A tática permanece a mesma: desconstrói-se a credibilidade da mulher, atribui-se a ela uma suposta fragilidade emocional e, finalmente, vira-se o jogo contra a própria vítima.

A propósito, essa lógica de descredibilização começa muito antes do microfone ou da cabine de imprensa. Como a própria Marta, a maior jogadora de futebol de todos os tempos – sim, sem comparação possível -, lembrou em uma entrevista recente. “Quando eu comecei a jogar, eu não tinha um ídolo no feminino. Vocês não mostravam o jogo do feminino. Como que eu ia ver? Como eu ia entender que eu poderia chegar a uma seleção e me tornar uma referência?” 

A fala da craque mostra a solidão da mulher que precisa pavimentar cada centímetro do próprio caminho. Hoje, Marta comemora que pais e mães parem na rua e digam: “Minha filha te adora, ela quer ser igual a você.” No entanto, ela mesma admite que há 20 anos, ninguém a conhecia. E complementa: “Isso não teria acontecido se a gente tivesse parado nos primeiros obstáculos.”

Eis o ponto que incomoda: por que a mulher precisa sempre “não parar nos primeiros obstáculos”? Por que ela precisa lutar, levantar, continuar, provar, se reerguer e ainda aguentar piadinhas enquanto os homens cometem equívocos – às vezes crimes, como assédio moral e sexual dentro dos estádios e em todos os lugares – e seguem impunes? 

A resposta é óbvia e vivida na pele todos os dias pelas mulheres: porque o machismo ainda é imenso, ainda é estrutural e ainda determina que a opinião feminina venha com um asterisco invisível. Enquanto isso, nenhum homem precisa começar uma análise dizendo “eu entendo de futebol, juro”. A autoridade deles vem de berço. A nossa, precisa ser conquistada a cada fala, a cada artigo, a cada programa.
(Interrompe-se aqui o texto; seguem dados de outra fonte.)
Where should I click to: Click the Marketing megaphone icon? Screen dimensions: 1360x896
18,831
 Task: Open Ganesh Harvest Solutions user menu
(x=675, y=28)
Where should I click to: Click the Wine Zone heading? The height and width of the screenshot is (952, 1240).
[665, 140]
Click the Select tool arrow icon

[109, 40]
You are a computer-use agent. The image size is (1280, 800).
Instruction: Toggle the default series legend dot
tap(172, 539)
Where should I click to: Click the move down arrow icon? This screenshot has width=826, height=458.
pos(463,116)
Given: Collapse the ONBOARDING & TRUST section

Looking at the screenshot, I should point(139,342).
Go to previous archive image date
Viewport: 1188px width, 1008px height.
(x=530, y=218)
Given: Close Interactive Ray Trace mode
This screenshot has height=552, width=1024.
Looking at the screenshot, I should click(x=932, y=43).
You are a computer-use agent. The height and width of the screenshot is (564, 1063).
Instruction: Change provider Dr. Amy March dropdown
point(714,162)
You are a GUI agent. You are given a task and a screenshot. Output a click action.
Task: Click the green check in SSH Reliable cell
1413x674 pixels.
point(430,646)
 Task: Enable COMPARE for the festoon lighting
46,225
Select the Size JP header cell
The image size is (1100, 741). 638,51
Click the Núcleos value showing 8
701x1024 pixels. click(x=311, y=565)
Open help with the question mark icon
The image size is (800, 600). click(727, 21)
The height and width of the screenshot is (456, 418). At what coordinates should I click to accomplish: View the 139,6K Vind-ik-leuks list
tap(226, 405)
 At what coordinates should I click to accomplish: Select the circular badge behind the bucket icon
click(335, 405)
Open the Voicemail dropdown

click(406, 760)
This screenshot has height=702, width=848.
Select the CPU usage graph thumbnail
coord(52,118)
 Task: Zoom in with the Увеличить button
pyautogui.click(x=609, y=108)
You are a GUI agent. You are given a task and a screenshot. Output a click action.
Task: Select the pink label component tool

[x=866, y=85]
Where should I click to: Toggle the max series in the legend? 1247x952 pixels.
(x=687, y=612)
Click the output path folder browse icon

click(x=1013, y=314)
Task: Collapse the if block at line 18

Quando a mulher vai poder simplesmente pertencer ao mundo do futebol sem ter que sofrer antes por isso? Quando uma opinião técnica deixará de ser lida como “coisa de quem não entende”? Bom, quem sabe a próxima geração, ou a próxima da próxima, depois dessa, finalmente, encontre um campo minimamente nivelado. Até lá, sigamos levantando. Porque parar e apenas ser, como bem ensinou Marta, não é uma opção. Mas devia ser. Deveria ser uma escolha, e não uma obrigação de vida.